I have project A and project B. They may be in different programming languages. Project A exposes an API using proto files, which project B will use to then generate the API in the programming language which project B uses.
But where are the proto files stored? What is the conventional way to do it with protobuf? Do you add the files generated from the proto files files to version control?
If you store a copy of the proto files in both project A and project B, then if project A changes its API, then project B will have to copy them over. This approach doesn't work great when there are many project using the API exposed by project A.
You can solve the above issue if you have a separate project, project C, containing the shared proto files. But then how do you generate the proto files from project A and project B?
I would suggest storing the
.proto files in a separate project. These are the contract between your two projects, and they are not necessarily "owned" by either one. Storing them in a separate project provides neutral ground for both project members to negotiate changes to the files - for example through a pull/merge request process where there may be members from both projects acting as reviewers.
As for generating code from the proto files, I would probably do this in the projects that need them. So in your case project C would only contain the
.proto files, and projects A and B would pull the
.proto files in and generate the code that they need. I feel like it has to be this way since it is projects A and B that are consuming the protobuf generated code. If the code was generated in project C then projects A and B would still have to pull the generated code to be able to use it, and since project C is technically decoupled from A and B it would not be obvious which languages would need to be generated - all of them? Just the 2 that are needed?

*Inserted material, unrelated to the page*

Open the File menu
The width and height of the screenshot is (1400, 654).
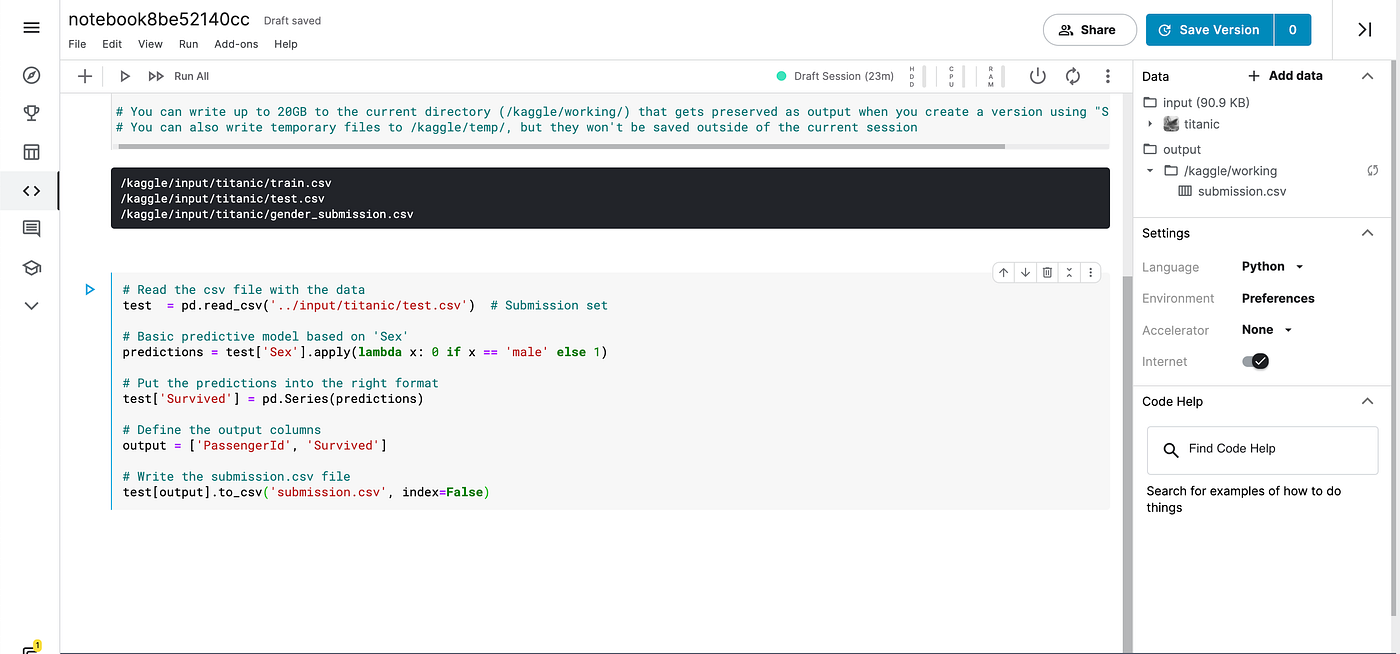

By creating project C you are creating a place that could potentially hold more
.proto files for other projects. Thinking to the future you may have many projects that share common base message types. To manage an architecture with many interconnected projects it makes a lot of sense to try and consolidate message definitions, and this would be difficult / impossible if each project maintained it's own definitions, even worse (as you say) if there are duplicate copies. Storing them in one location allows for new projects to pick up existing definitions and expand them (within evolutionary guidelines), and allows for more rigor over managing and maintaining the set of definitions, e.g. a set of experienced reviewers making sure that everything is being done consistently and sensibly - be it from a modeling, namespacing or versioning perspective.